2015.04.23 | ニュース

ワクチンを続けて打つときは「違う場所に打て」!?

肺炎球菌ワクチンとHibワクチンの効果に変化、乳児509人を研究
from The Lancet. Infectious diseases
ワクチンを続けて打つときは「違う場所に打て」!?の写真
(C) Barabas Attila - Fotolia.com

子どもの予防接種では、何度にもわたってワクチンの注射を打つことになります。イギリスとマルタから集まった研究班が「打つ場所はずっと同じがいいのか、変えたほうがいいのか」に注目し、「場所を変えながら打ったほうが効果が出やすい」という研究結果を発表しました。

◆いつも右足に打つグループと、場所を変えながら打つグループに分ける

研究班は、イギリスとマルタで集めた生後6-12週の健康な乳児509人を2つのグループに分け、生後2か月から12か月の時期にわたって、ジフテリア破傷風百日咳ポリオインフルエンザ桿菌(Hib)混合ワクチンを3回と、肺炎球菌ワクチンを3回接種しました。

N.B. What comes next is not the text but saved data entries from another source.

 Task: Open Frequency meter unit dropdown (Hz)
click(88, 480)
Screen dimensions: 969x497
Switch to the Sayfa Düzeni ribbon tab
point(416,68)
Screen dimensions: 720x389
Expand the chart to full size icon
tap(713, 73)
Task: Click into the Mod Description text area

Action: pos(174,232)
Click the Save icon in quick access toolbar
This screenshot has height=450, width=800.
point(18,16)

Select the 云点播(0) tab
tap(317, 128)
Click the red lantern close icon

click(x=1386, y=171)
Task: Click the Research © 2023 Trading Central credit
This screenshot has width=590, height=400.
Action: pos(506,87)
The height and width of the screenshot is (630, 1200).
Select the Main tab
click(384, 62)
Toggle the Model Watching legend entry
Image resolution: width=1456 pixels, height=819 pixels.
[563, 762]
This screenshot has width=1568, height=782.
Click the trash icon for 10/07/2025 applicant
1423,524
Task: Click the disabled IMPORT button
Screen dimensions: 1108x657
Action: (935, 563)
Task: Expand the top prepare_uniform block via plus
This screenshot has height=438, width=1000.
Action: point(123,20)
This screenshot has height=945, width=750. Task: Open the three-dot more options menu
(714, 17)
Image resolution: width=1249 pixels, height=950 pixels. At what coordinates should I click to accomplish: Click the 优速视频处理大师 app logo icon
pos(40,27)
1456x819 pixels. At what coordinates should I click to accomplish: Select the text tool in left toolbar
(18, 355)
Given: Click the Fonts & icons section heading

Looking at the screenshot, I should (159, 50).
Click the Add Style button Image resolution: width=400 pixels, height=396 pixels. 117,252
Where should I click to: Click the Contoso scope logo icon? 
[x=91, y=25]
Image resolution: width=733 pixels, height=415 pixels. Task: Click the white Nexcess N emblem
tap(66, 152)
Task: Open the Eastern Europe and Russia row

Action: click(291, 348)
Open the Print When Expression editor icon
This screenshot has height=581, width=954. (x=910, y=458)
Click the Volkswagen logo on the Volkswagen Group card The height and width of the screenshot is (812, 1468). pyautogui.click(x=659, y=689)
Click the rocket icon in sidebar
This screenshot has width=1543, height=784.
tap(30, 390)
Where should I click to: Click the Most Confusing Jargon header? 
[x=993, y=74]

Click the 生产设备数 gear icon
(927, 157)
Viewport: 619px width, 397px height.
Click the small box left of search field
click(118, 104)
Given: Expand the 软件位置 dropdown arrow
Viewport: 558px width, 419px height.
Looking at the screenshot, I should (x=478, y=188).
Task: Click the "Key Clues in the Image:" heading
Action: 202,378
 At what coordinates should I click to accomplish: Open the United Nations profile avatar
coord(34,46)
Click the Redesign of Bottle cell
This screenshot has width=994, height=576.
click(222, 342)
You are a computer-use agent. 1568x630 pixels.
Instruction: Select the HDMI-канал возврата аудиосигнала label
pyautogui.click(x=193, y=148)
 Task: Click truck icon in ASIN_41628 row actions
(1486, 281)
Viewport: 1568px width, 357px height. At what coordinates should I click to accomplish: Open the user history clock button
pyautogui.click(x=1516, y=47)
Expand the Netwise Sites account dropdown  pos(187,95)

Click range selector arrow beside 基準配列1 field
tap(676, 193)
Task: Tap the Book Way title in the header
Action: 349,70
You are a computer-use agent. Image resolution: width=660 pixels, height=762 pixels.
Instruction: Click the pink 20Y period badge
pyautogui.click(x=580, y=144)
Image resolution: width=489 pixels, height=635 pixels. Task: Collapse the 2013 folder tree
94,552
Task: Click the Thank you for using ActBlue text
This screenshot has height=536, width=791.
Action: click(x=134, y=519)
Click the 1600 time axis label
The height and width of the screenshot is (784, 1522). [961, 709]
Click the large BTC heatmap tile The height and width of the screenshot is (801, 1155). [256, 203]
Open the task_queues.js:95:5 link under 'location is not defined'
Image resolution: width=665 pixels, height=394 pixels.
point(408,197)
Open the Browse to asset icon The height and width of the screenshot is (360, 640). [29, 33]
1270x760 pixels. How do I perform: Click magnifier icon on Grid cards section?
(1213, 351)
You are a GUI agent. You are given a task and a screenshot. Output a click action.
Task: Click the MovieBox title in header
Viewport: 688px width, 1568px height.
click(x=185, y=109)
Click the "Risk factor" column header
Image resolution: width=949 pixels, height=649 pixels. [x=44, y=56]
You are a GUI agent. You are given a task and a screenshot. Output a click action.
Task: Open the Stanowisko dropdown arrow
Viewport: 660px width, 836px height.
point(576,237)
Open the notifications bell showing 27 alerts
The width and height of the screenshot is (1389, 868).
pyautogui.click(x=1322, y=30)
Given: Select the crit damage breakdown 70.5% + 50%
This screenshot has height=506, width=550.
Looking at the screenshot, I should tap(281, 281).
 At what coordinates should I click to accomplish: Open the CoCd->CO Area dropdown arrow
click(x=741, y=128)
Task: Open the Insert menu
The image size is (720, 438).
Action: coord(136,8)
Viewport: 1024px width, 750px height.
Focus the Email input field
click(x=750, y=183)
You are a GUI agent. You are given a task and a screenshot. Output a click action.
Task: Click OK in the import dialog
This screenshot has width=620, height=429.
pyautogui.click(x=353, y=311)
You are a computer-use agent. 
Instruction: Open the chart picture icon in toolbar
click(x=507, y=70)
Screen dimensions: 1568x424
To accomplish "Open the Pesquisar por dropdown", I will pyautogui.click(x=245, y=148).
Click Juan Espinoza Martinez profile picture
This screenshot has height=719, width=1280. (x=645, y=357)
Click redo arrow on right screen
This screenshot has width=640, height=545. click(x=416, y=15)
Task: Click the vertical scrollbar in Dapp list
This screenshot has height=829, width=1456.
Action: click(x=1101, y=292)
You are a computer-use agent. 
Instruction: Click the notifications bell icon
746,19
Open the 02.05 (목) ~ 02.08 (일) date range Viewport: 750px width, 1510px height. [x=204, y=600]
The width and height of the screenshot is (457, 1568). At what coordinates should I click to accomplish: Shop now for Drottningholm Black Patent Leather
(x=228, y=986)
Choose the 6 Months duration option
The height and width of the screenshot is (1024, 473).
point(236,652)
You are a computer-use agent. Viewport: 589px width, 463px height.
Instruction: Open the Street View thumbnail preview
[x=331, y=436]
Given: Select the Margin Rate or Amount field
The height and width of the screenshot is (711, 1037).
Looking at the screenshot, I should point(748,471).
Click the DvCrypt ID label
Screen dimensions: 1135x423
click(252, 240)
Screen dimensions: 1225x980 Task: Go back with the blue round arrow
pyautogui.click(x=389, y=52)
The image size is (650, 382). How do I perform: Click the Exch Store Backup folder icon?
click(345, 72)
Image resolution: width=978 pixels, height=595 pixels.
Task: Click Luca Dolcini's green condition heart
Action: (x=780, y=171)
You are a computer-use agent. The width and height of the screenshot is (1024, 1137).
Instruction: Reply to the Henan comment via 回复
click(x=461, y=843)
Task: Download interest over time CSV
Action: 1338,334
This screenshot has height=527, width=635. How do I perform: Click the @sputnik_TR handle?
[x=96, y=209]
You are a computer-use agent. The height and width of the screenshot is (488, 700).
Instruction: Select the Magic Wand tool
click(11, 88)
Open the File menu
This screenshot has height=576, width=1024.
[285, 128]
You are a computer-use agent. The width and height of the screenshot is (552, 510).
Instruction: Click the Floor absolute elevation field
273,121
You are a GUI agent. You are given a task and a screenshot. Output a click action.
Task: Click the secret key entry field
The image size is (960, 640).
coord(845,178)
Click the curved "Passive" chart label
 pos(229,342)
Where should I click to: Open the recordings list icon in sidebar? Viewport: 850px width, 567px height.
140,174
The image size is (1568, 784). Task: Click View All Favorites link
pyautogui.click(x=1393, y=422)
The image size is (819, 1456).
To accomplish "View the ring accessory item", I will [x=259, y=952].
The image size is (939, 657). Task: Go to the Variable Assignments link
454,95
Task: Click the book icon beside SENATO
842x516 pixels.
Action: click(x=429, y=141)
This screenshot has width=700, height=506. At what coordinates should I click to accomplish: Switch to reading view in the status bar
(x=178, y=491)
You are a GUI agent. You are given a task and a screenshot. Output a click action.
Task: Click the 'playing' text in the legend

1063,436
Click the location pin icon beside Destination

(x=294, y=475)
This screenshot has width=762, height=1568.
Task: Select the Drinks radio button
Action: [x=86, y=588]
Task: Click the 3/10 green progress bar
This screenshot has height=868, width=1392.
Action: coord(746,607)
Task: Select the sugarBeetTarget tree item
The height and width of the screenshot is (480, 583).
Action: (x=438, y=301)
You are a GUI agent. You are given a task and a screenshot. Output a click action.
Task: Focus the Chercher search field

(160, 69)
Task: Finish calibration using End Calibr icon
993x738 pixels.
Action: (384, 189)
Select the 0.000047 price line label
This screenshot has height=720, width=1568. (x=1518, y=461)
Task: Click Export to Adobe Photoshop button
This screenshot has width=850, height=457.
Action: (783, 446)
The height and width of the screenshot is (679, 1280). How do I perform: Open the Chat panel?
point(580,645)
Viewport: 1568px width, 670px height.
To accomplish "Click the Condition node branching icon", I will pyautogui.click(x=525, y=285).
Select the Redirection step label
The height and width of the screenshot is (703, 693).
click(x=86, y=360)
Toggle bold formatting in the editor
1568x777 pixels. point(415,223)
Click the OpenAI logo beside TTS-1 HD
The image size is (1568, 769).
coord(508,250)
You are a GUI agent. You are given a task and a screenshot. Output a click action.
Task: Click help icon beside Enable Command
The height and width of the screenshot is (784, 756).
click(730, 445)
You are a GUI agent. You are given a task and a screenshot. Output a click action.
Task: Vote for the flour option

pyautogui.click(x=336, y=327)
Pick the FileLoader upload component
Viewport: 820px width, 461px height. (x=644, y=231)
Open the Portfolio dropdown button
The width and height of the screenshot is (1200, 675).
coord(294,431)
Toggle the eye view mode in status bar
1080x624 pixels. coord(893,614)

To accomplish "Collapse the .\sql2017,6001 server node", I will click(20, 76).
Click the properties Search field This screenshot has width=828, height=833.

一方のグループではいつも右足に注射し、もう一方のグループでは左足・右足・左腕と場所を変えながら注射しました。また、どちらのグループにも生後12か月でHib・C群髄膜炎菌破傷風トキソイド混合ワクチンを左足に注射しました。

 

◆場所を変えながら注射したほうが抗体が多くできた

その後の調査の結果、場所を変えながら注射したグループのほうが、同じ場所に注射したグループよりもある時期にはHibに対する抗体が多く、別の時期には破傷風菌に対する抗体が多くなっていました。

 

注射の中身は同じなのに、打つ場所によって効果が違うという不思議な結果に、研究班も「メカニズムの解明にはさらに研究が必要」と言うにとどめています。予防接種に関わっている医師の方はこの結果をどう解釈されるでしょうか?

執筆者

大脇 幸志郎

参考文献

Immunological effect of administration of sequential doses of Haemophilus influenzae type b and pneumococcal conjugate vaccines in the same versus alternating limbs in the routine infant immunisation schedule: an open-label randomised controlled trial.,

Lancet Infect Dis., 2015 Feb

[PMID: 25577661]

※本ページの記事は、医療・医学に関する理解・知識を深めるためのものであり、特定の治療法・医学的見解を支持・推奨するものではありません。